In der Ausgabe 2013 des Anzeigers wird beschrieben, wie sich die Lage beim Erreichen bestimmter Benchmarks und in Bezug auf bestimmte Indikatoren in den einzelnen Ländern entwickelt hat, und es werden aktuelle politische Entwicklungen und Analysen dargelegt. Zu dem Anzeiger gehören auch 28 länderspezifische Berichte und ein Online-Tool zur Visualisierung der Daten. Damit bietet der Anzeiger eine Fülle von Daten, die eine faktengestützte Politikgestaltung in Europa erleichtern.

"Die im jährlichen Anzeiger für die allgemeine und berufliche Bildung veröffentlichten Daten sind von unschätzbarem Wert – sie ermöglichen es den Mitgliedstaaten, sich miteinander zu vergleichen, und ermuntern die Entscheidungsträger, wirksame Investitionen in die Modernisierung ihrer Bildungssysteme zu tätigen, um eine höhere Qualität und bessere Ergebnisse zu erzielen. Das ist absolut zentral, wenn wir sicher gehen wollen, dass junge Menschen über die Kompetenzen verfügen, die sie brauchen, um im Leben Erfolg zu haben", erklärte Androulla Vassiliou, die EU-Kommissarin für Bildung, Kultur, Mehrsprachigkeit und Jugend.

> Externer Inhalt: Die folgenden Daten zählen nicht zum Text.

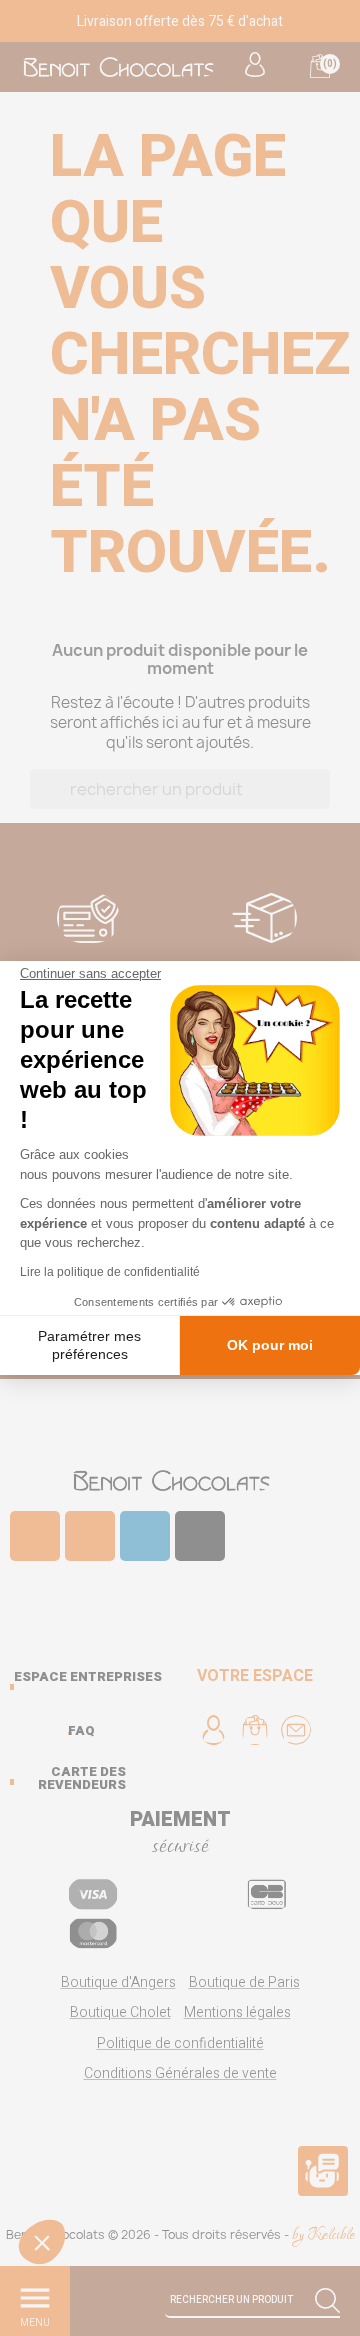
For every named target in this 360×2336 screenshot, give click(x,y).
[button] (42, 2242)
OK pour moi (270, 1345)
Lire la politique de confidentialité (110, 1272)
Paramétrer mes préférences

In der 2013er Ausgabe des Anzeigers findet sich bestätigt, dass die Beschäftigungsquote derjenigen Abgänger, die vor Kurzem das Bildungssystem mit mindestens einem Abschluss auf Sekundarstufe-II-Niveau verlassen haben, gesunken ist:

Gegenüber 82 Prozent im Jahr 2008 finden nun nur noch 76 Prozent von ihnen eine Stelle. Ein Hochschulabschluss ist nach wie vor in allen Mitgliedstaaten auf dem Arbeitsmarkt von Vorteil, doch hat jeder fünfte Erwerbstätige mit Hochschulbildung in der europäischen Union (EU) eine Stelle, für die üblicherweise eine geringere Qualifikation ausreichen würde.

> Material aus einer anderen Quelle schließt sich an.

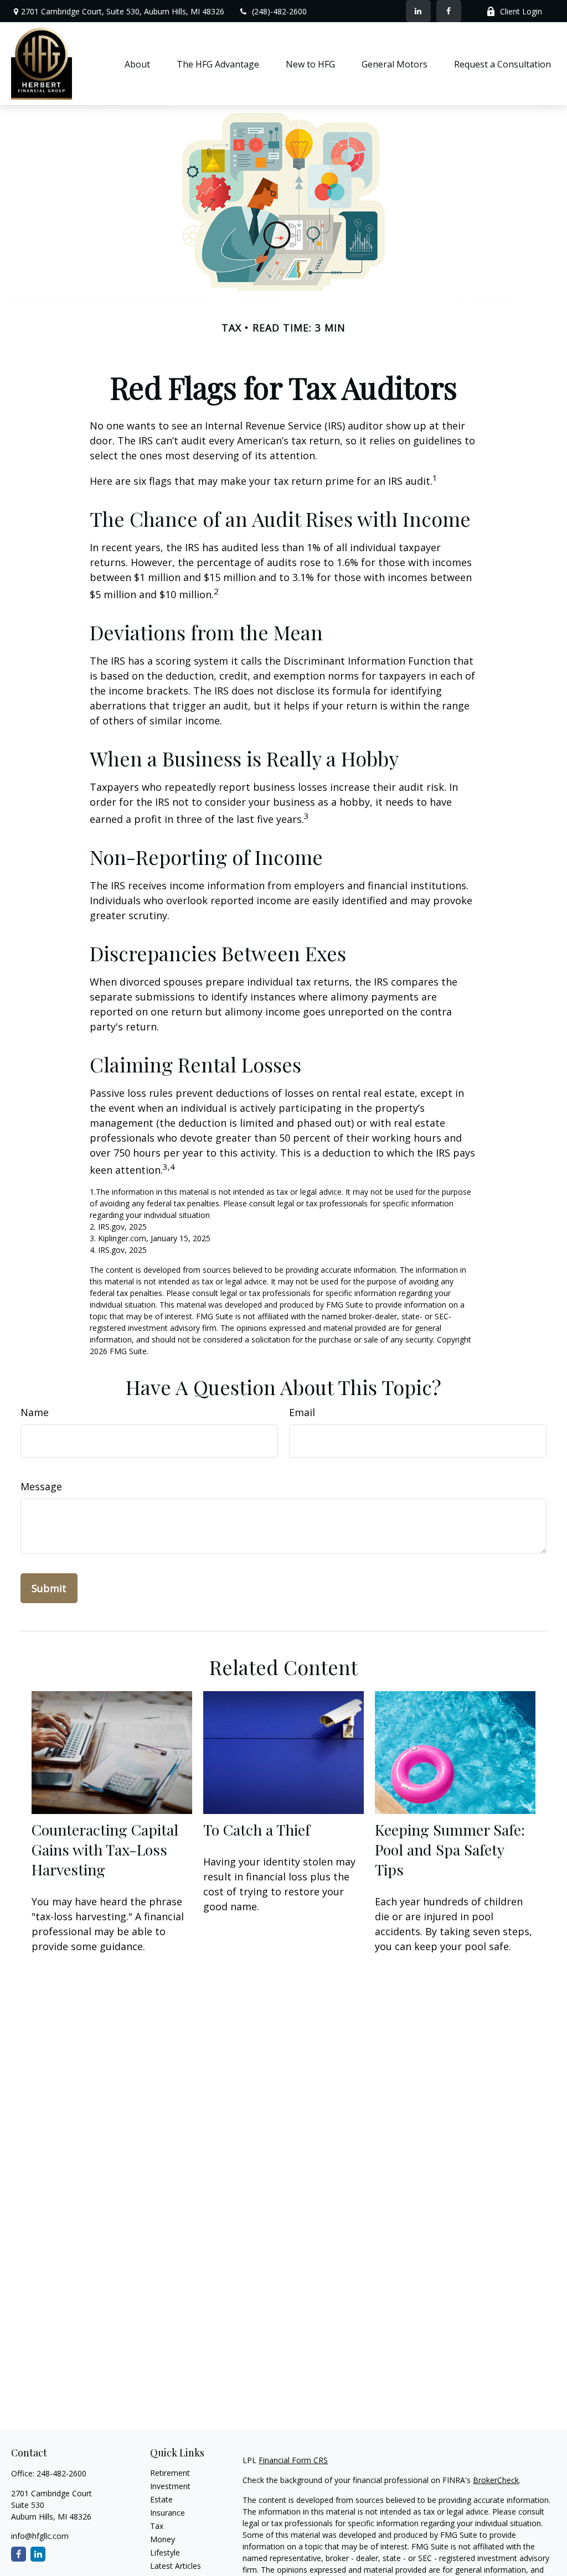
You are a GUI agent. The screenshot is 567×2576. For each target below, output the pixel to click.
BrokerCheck (496, 2480)
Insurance (167, 2512)
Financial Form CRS (293, 2460)
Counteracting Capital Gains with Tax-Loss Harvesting (105, 1849)
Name (34, 1412)
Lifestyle (165, 2552)
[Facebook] (448, 11)
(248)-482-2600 (279, 11)
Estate (161, 2499)
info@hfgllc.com (40, 2536)
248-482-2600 (61, 2473)
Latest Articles (175, 2566)
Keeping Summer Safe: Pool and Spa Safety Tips (450, 1849)
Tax (156, 2526)
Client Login (521, 11)
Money (162, 2539)
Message (41, 1486)
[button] (137, 63)
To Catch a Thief (256, 1829)
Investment (170, 2486)
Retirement (170, 2473)
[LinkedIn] (418, 11)
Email (302, 1412)
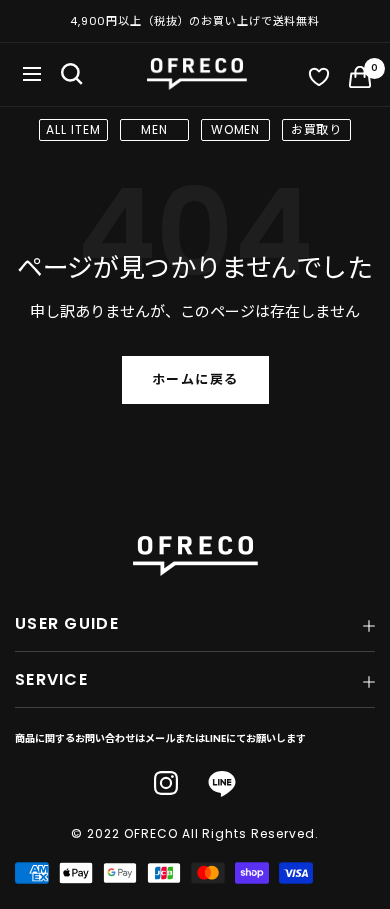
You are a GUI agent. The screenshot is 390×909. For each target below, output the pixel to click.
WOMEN (236, 129)
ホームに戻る (195, 379)
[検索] (72, 74)
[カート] (360, 81)
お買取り (317, 129)
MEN (154, 129)
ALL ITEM (73, 129)
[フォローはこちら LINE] (222, 784)
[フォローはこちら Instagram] (166, 783)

Trotz der hohen Arbeitslosigkeit ist dies ein Indikator dafür, dass ein besorgniserregendes Missverhältnis zwischen den von den Systemen der allgemeinen und beruflichen Bildung vermittelten Kompetenzen und den Qualifikationsanforderungen auf dem Arbeitsmarkt besteht.

 

Kernziel der Strategie Europa 2020: stetige Fortschritte

 

Die Quote der Bildungsabgänger ohne weiterführenden Abschluss sinkt weiterhin und beträgt derzeit 12,7 Prozent. Die EU hat sich für 2020 als Ziel einen Wert von zehn Prozent oder weniger gesetzt.

Da die Arbeitslosenquote bei diesen Abgängern bei knapp über 40 Prozent liegt, besteht die größte Herausforderung darin, den Übergang von der Schule in die Beschäftigung zu bewältigen. Hierbei helfen qualitativ wertvolle Praktika, Lehrstellen und Modelle des dualen Lernens, bei denen Unterricht und praktische Erfahrungen miteinander verknüpft werden.

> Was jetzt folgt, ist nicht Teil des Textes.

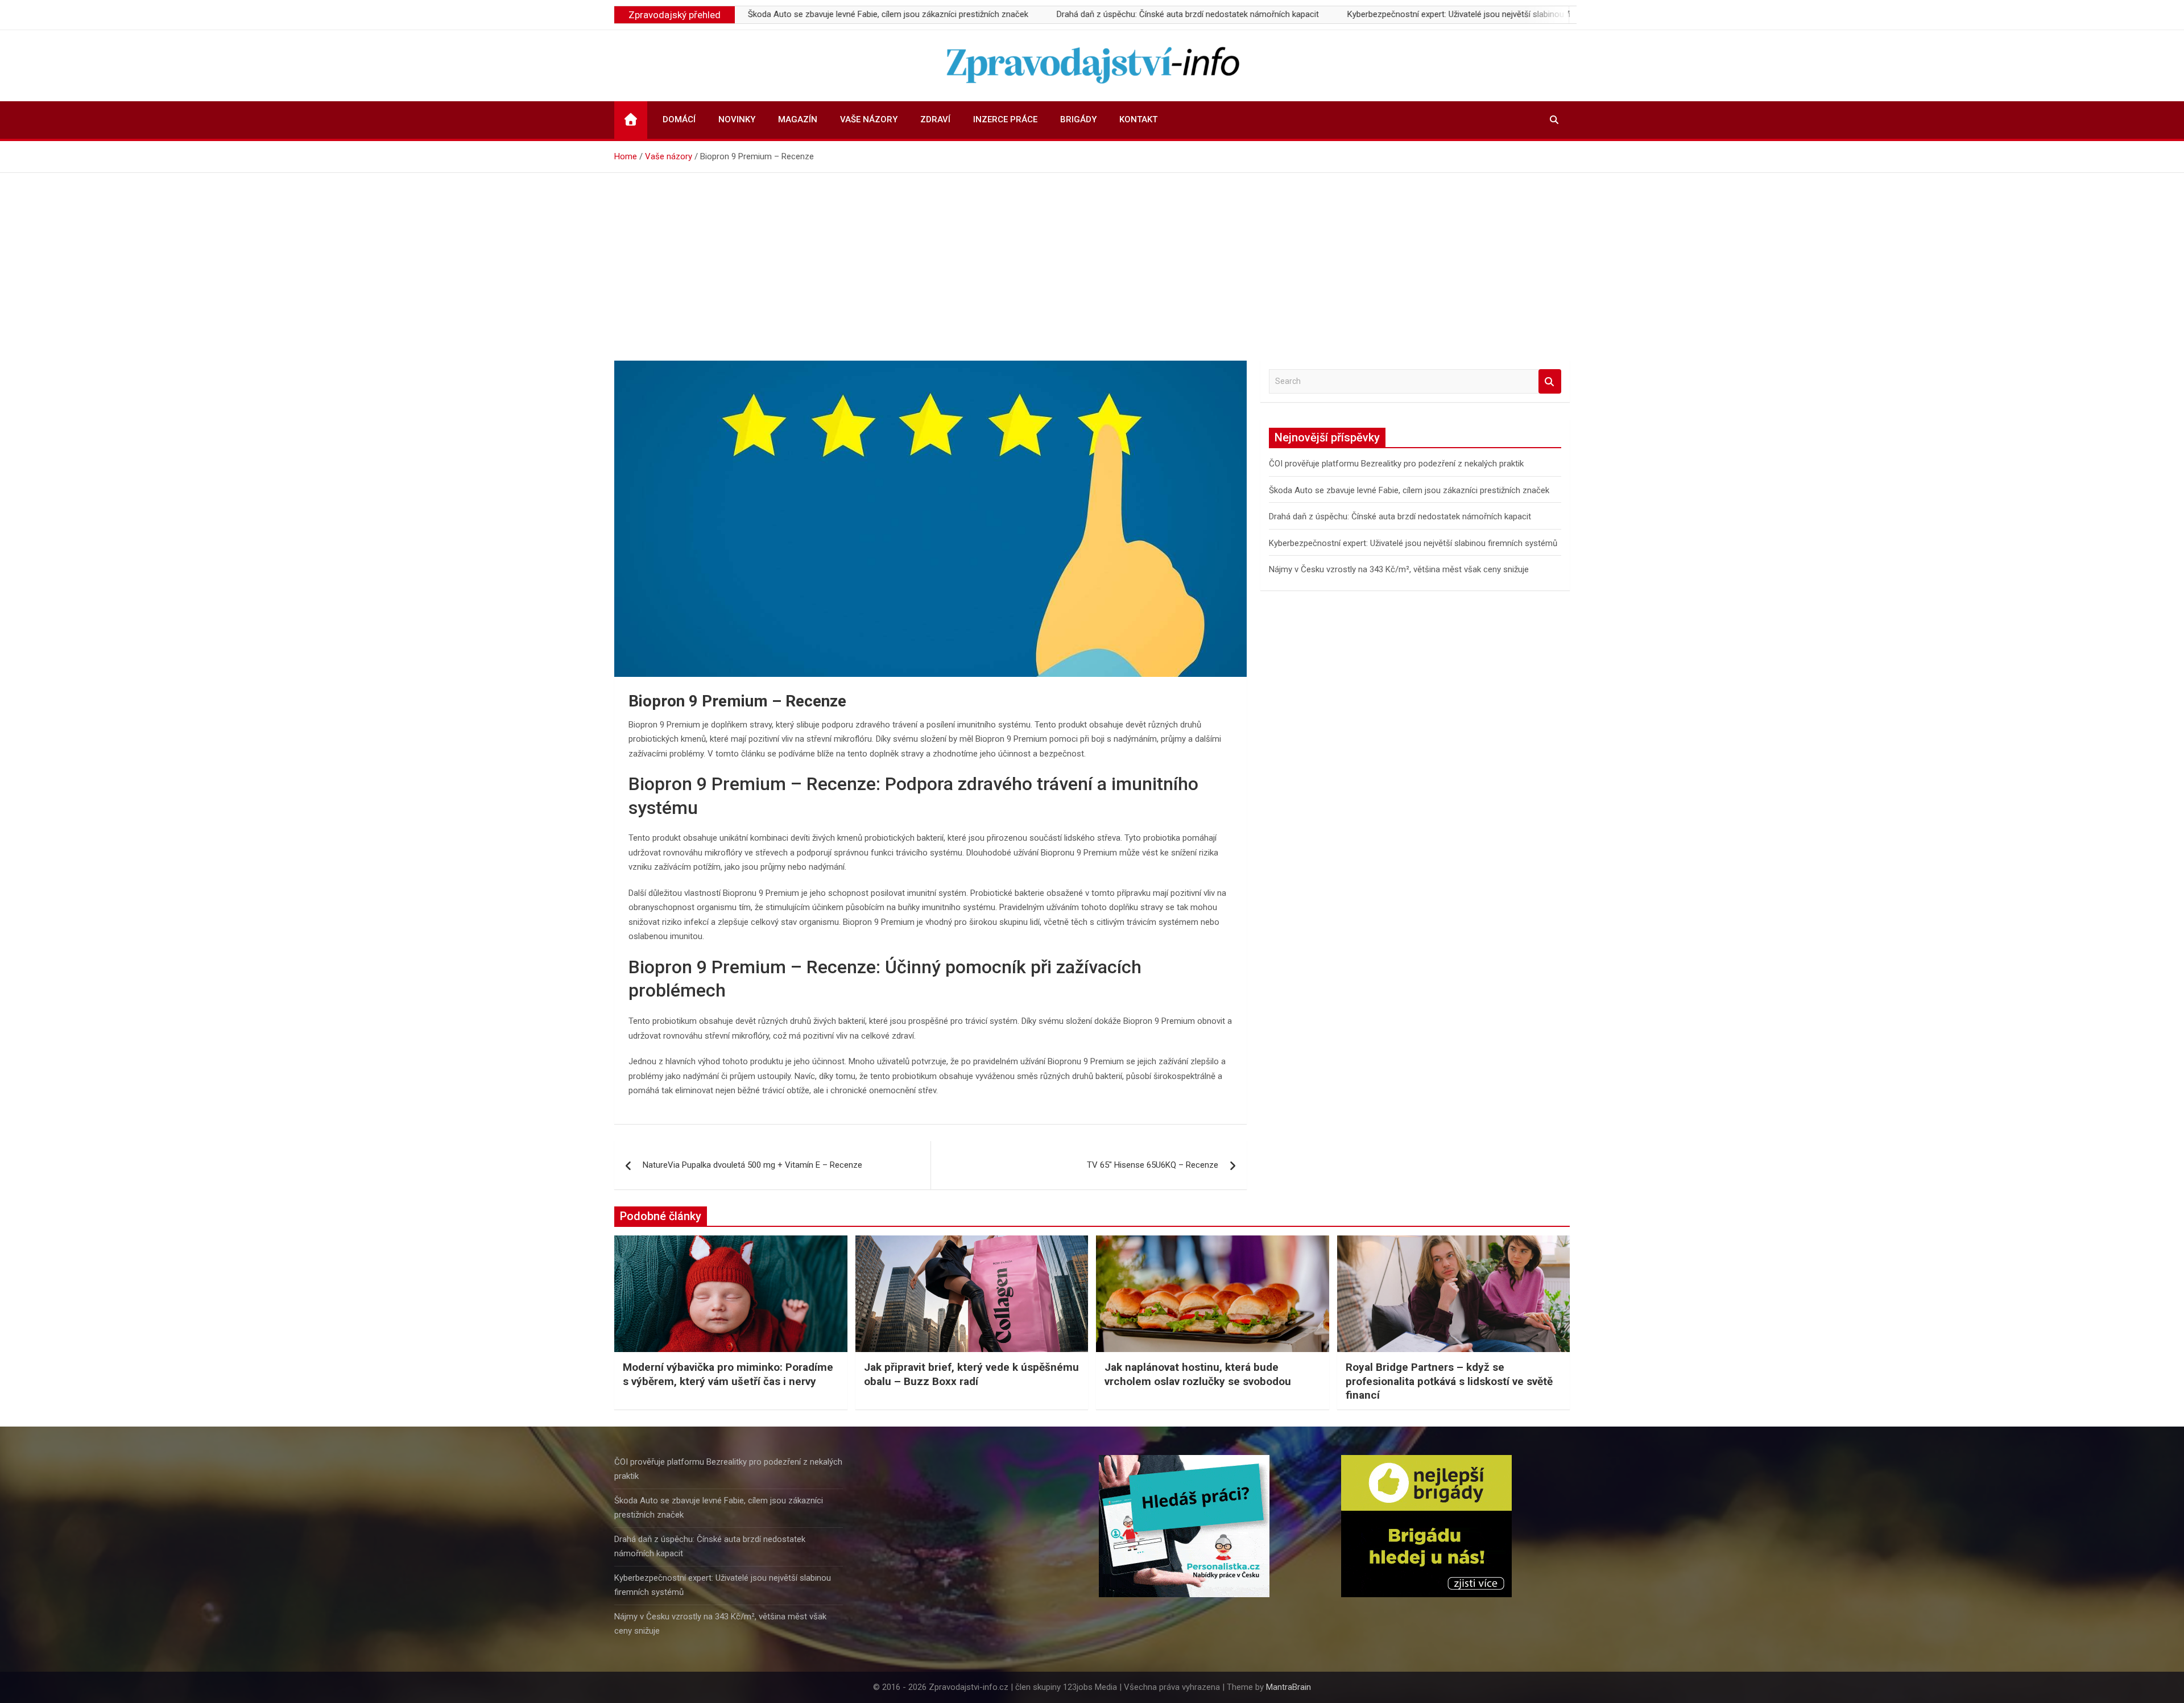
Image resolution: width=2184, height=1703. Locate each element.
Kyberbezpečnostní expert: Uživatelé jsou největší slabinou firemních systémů (1407, 14)
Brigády (1078, 119)
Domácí (679, 119)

In Ländern, in denen die Ausbildung stark praxisorientiert ist, haben es Absolventen beruflicher Aus- und Weiterbildungsgänge beim Übergang auf den Arbeitsmarkt leichter.

Verstärktes Augenmerk ist auch auf Übergangsmöglichkeiten aus der Beschäftigung in Weiterbildungsaktivitäten zu richten – weniger als ein Prozent der 18- bis 24-Jährigen bilden sich nach Verlassen des offiziellen Bildungssystems nebenbei weiter.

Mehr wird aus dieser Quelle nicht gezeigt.